-- DOCUMENT SEGMENT follows --

Hi, Justin. Great to be here with you and thank you for having me.
Justin L. Mack (00:23):
Absolutely. And Defiance has a philosophy built around thematic investing and giving advisors access to dynamic sectors that are leading the way in disruptive innovations. Hence the name Defiance. With that, Sylvia is a pro when it comes to thematic investing as a long-term investment strategy, accessing these disruptive emerging trends through an ETF and knowing what next thematic play is the right one. Sylvia manages Defiance's retail and institutional investment research, capital markets and thematic ETF model portfolios. Prior to joining Defiance, she was managing director at Direxion, advancing ETF education and strategy throughout the global financial industry. So this week, yeah, it's no surprise, we're going to talk about ETFs. What's new, what's unique, what do advisors need to know in 2023 and what might the market have to say about all of that? But before we jump into those topics, Sylvia, let's start at the beginning. Tell me a little bit about what brought you into this industry in the first place. Obviously very interesting, a lot of movement, never a dull moment. Was it something that you always had an interest in or did it develop from somewhere else?
Sylvia Jablonski (01:24):
Yeah, great question. And it's been a long time since anybody has asked me why I sort of do what I do or like what I do, and it's a great question. So interestingly enough, I went to Boston College for undergrad. And when I graduated, actually both undergrad and grad school, and had a major and concentration like finance and economics, everybody just tried to get a job at the bank. You know, one of the big banks and join one of the big banking rotation programs and things like that. So I just kind of did that. It was just sort of the path that was laid out as the best path to take and whatnot. So I spent the first few years of my career working on an equity derivatives trading desk. So I got to work with hedge funds and ETF issuers and different types of clients on derivatives products.

-- DOCUMENT SEGMENT concluded --
-- STORED DATA follows --

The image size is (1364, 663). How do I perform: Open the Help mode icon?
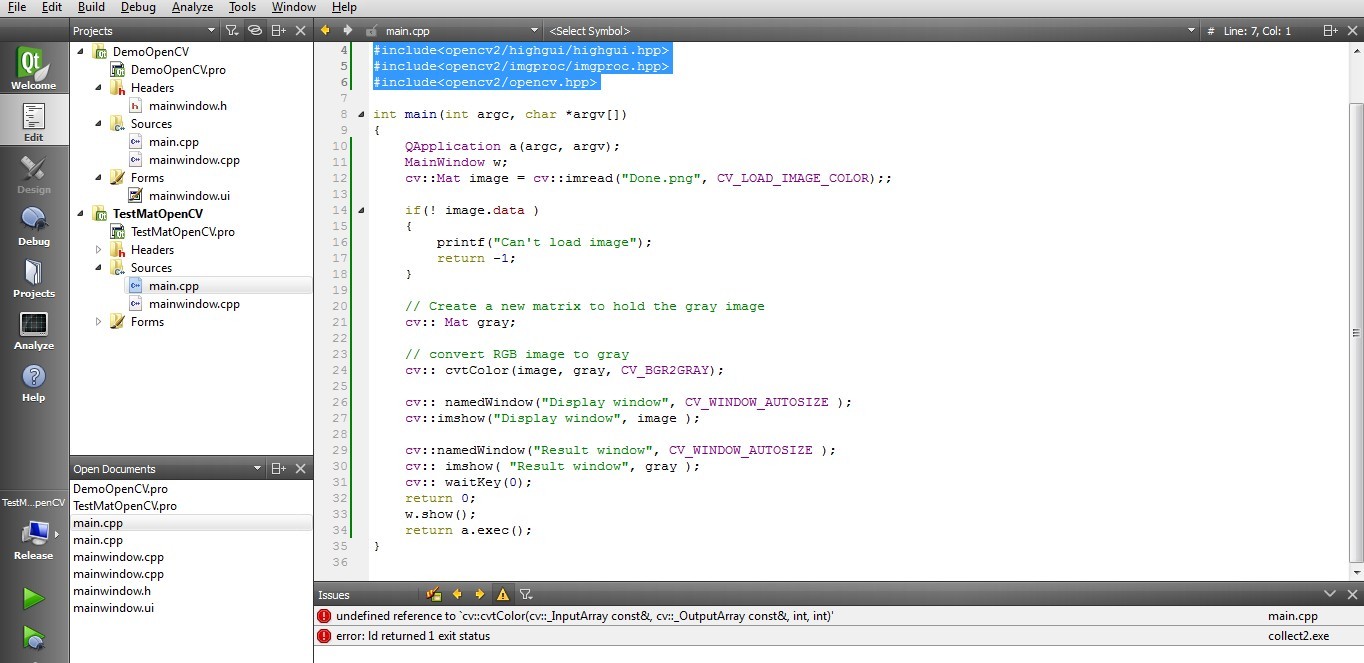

-- STORED DATA concluded --

● TASK DETAILS
Answer these questions using the interview transcript above:
(a) What position did Sylvia hold before joining Defiance, and at which company?
(b) Where did Sylvia go for her undergraduate studies?
(c) What kind of desk did Sylvia work on during the first few years of her career?

● YOUR SOLUTION
(a) Managing director at Direxion.
(b) Boston College.
(c) An equity derivatives trading desk.